In the year 1908, the woman who would later be touted as the ‘Mother of American modernism’ laid down her paintbrush, declaring her dream of becoming an artist abandoned for good. Georgia O’Keeffe, then aged 21, had already demonstrated her artistic flair during a successful period of study at the School of the Art Institute of Chicago, as well as New York’s Art Students League—at which she had been awarded the William Merritt Chase still-life award—but she did not believe she would be able to distinguish herself in a career as an artist. She wouldn’t paint again for four years. It’s hard to believe this now world-renowned figure came so close to resigning herself to a life of obscurity. Tate Modern’s exhibition, which features over 100 of O’Keeffe’s works, truly drives home what a monumental loss this would have been to the art world.
Today, O’Keeffe is best known for her vivid paintings of enlarged flowers, Jimson Weed/White Flower was sold at a Sotheby’s auction in 2014 for a whopping $44.4 million. The highest price paid for an O’Keeffe piece previously stood at $6.2 million, but her other notable works include New Mexico landscapes and New York skyscrapers.
No other O’Keeffe paintings are currently on show outside of the US—with the last O’Keeffe exhibition in the UK having occurred over 20 years ago—making the Tate Modern’s major retrospective an unmissable event for any art enthusiast worthy of the name. The displayed pieces are taken from across her six most productive decades; charting the development of the artist from her early abstract experimentations, to her more mature still-life work, and featuring examples of her charcoals, oils and watercolors.
An artist deeply in tune with the natural world, who nurtured an ever-evolving fascination with the phenomenon of synaesthesia (a neurological condition in which the stimulation of one sense causes a subject to involuntarily experience a sensation in one or more other senses, meaning they may effectively ‘hear’ color or ‘see’ music), O’Keeffe’s works explore the relationship between form and landscape, color and composition, and utilize a musical, emotional and hyper-sensitive approach to the way in which color and form play with and against one another.
Inspired by the work of modernist photographers such as Charles Demuth, Paul Strand and John Marin (whom she met in the 1920s through her photographer husband, Alfred Stieglitz), O’Keeffe began to move towards creating the enlarged images of natural forms for which she is so well known, the compositions and forms of which are clearly influenced by the photographic style she so admired.

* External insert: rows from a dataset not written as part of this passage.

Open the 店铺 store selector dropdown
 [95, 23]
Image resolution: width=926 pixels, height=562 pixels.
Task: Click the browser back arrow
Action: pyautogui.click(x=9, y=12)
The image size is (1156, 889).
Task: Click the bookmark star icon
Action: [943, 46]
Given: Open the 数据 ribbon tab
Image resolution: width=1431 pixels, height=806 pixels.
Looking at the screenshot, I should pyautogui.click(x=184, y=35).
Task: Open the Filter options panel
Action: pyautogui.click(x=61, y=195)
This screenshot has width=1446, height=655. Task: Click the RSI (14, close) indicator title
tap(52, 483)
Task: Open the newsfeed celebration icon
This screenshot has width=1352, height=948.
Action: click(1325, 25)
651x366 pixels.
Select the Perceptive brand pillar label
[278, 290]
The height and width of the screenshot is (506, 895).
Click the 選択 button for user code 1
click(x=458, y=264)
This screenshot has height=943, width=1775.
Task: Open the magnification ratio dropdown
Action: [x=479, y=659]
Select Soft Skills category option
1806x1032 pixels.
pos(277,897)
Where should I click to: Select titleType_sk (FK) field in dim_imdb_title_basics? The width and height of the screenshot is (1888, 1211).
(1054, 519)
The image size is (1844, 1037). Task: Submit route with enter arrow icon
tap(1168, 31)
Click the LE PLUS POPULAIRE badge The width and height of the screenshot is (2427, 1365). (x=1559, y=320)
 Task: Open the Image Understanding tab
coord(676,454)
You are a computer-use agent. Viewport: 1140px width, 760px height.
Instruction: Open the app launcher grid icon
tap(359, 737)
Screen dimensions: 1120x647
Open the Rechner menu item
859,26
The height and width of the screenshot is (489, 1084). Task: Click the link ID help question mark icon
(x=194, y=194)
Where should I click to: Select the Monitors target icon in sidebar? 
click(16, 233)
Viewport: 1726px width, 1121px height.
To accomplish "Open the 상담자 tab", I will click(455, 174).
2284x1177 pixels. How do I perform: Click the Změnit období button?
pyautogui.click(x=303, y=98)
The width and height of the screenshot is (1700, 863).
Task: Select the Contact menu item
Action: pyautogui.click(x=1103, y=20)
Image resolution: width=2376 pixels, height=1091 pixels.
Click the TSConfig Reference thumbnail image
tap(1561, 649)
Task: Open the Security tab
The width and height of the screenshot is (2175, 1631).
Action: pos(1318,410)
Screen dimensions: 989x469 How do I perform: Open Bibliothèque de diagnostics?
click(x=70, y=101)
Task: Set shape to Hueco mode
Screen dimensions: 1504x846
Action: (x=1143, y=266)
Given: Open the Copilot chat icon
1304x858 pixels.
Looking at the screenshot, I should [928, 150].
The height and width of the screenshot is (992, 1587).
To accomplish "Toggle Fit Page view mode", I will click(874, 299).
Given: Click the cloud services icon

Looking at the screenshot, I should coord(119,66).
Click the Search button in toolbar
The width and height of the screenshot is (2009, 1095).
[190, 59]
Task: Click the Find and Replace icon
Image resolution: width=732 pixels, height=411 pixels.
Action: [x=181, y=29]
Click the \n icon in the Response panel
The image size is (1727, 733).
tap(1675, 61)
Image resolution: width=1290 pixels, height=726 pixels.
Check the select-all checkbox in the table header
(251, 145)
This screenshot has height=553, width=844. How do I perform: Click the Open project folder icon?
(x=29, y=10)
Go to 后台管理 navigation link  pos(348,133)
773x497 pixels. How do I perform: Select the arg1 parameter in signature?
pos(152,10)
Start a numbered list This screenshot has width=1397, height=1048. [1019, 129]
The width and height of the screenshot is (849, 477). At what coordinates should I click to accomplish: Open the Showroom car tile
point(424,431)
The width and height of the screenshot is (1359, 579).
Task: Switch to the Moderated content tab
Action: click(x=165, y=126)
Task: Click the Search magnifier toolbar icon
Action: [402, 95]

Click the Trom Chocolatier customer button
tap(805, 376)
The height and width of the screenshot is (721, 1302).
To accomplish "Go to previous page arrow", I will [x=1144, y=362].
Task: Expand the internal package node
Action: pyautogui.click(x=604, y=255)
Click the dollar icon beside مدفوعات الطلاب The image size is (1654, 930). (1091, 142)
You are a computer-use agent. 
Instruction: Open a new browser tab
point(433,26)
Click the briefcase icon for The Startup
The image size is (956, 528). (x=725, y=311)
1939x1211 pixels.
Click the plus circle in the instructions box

A dedicated space in the Tate’s retrospective examines the relationship between O’Keeffe and her husband, a hugely important influence upon her career. Controversial images taken by Stieglitz of his wife in the nude are on display, despite the apparent disconnect O’Keeffe felt towards them. She once remarked: “When I look over the photographs Stieglitz took of me — some of them more than sixty years ago — I wonder who that person is. It is as if in my one life I have lived many lives. If the person in the photographs were living in this world today, she would be quite a different person — but it doesn’t matter — Stieglitz photographed her then.”
Freudian interpretations of O’Keeffe’s work have always been offered up in abundance, often unwelcomely so. She consistently, yet mostly unsuccessfully, fought against assessments of her paintings (particularly her flowers) which dwelled on sexual, specifically vaginal, imagery, both by male critics and women artists eager to discover a feminist iconography. Tate London’s retrospective aims in part to dispel clichés such as these, which have remained so persistent both during and following the artist’s life, and to allow proper reflection on the myriad influences and interpretations that can arise from her work.
Importantly, O’Keeffe may have felt that evaluations of her work as simply yonic art arouse purely from a restrictive, condescending attitude towards work produced by women. In this spirit, it’s worth remembering O’Keeffe’s famous quip as as you walk around the Tate’s exhibition: “Men put me down as the best woman painter…I think I’m one of the best painters.”
Georgia O’Keeffe runs at The Tate Modern from 6th July to 30th October 2016.